Business
June 4, 2026
Gold Rises as Softer Dollar and Lower Oil Prices Support Market Sentiment

Gold prices moved higher on Thursday as a weaker U.S. dollar and lower crude oil prices provided support for the precious metal. Investors were assessing renewed hopes that tensions in the Middle East could ease, following more positive signals around a possible resolution to the U.S.-Iran conflict.
As of 02:18 GMT, spot gold rose 0.7% to USD 4,461.09 per ounce. U.S. gold futures for August delivery gained 0.5% to USD 4,487.90 per ounce.

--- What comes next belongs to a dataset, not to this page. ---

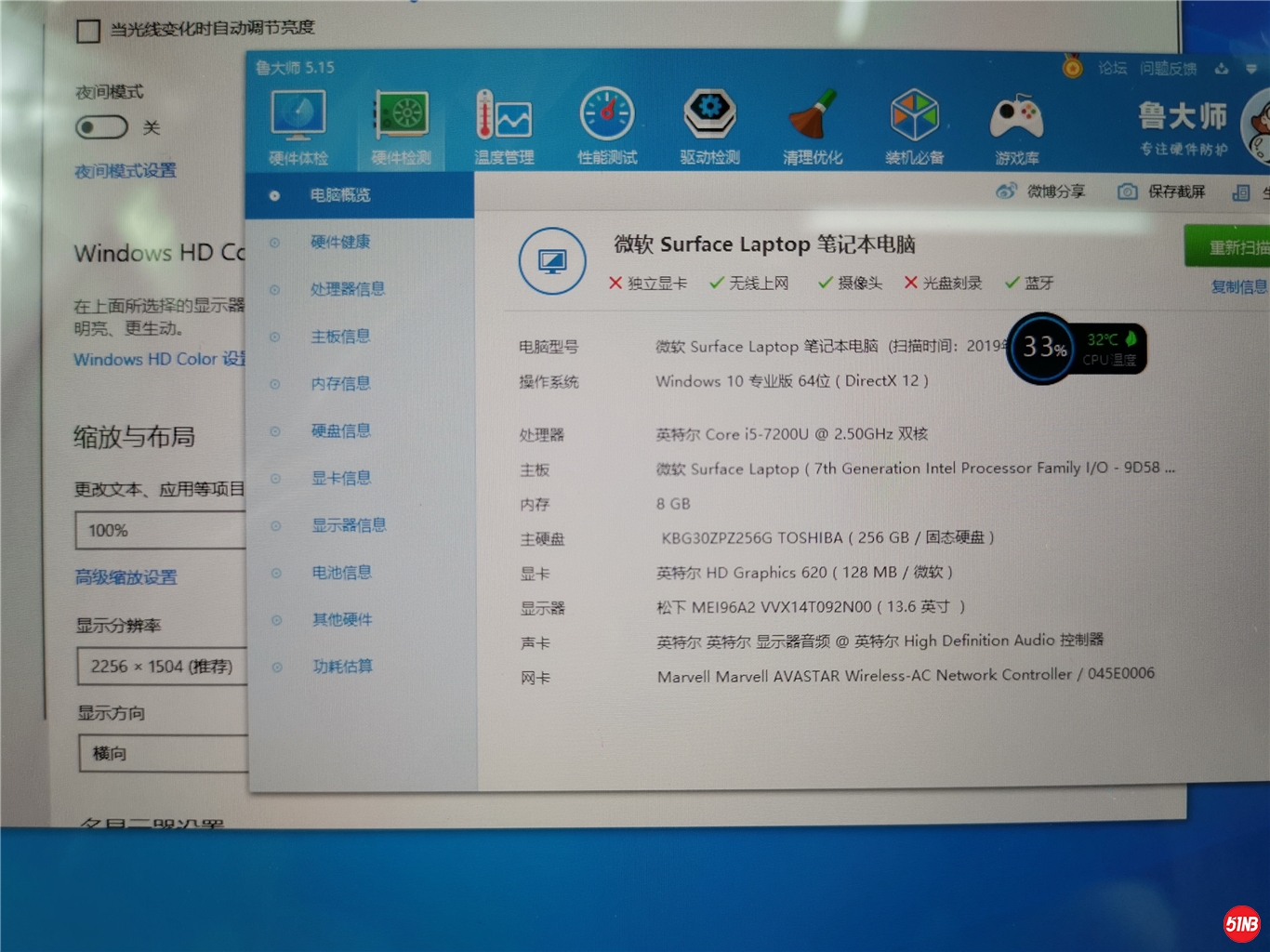Toggle the 夜间模式 night mode switch
Image resolution: width=1270 pixels, height=952 pixels.
point(101,127)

The weaker dollar made gold, which is priced in U.S. dollars, more affordable for holders of other currencies.
According to Tim Waterer, chief market analyst at KCM Trade, gold’s gains remain highly dependent on movements in oil prices and the U.S. dollar. Gold tends to move higher when both pull back, and any sustained momentum will likely require further positive headlines related to U.S.-Iran peace expectations.
Oil prices eased in early trading after the ceasefire between Lebanon and Israel raised hopes for a broader agreement to end the conflict with Iran. Lower oil prices also helped reduce inflation concerns, easing pressure over the possibility of interest rates staying higher for longer.
New York Federal Reserve President John Williams said he does not expect inflation risks from the Middle East conflict to be long-lasting and reiterated that there is currently no need to change U.S. monetary policy.
However, gold may continue to trade with volatility. Matt Simpson, senior analyst at StoneX, said the bull run may not be over, but the market appears to be entering a shakeout phase. He expects choppy trading toward the end of the year, with a slight upward bias.
Among other precious metals, spot silver rose 0.6% to USD 73.13 per ounce, platinum gained 0.7% to USD 1,872.11, and palladium added 0.9% to USD 1,313.51.
Overall, gold is being supported by a weaker dollar, lower oil prices and hopes that geopolitical tensions may ease. However, its next move will still depend heavily on oil, the dollar, interest rates and new developments from the Middle East.
This content is for market information purposes only and does not constitute investment advice or a buy/sell recommendation.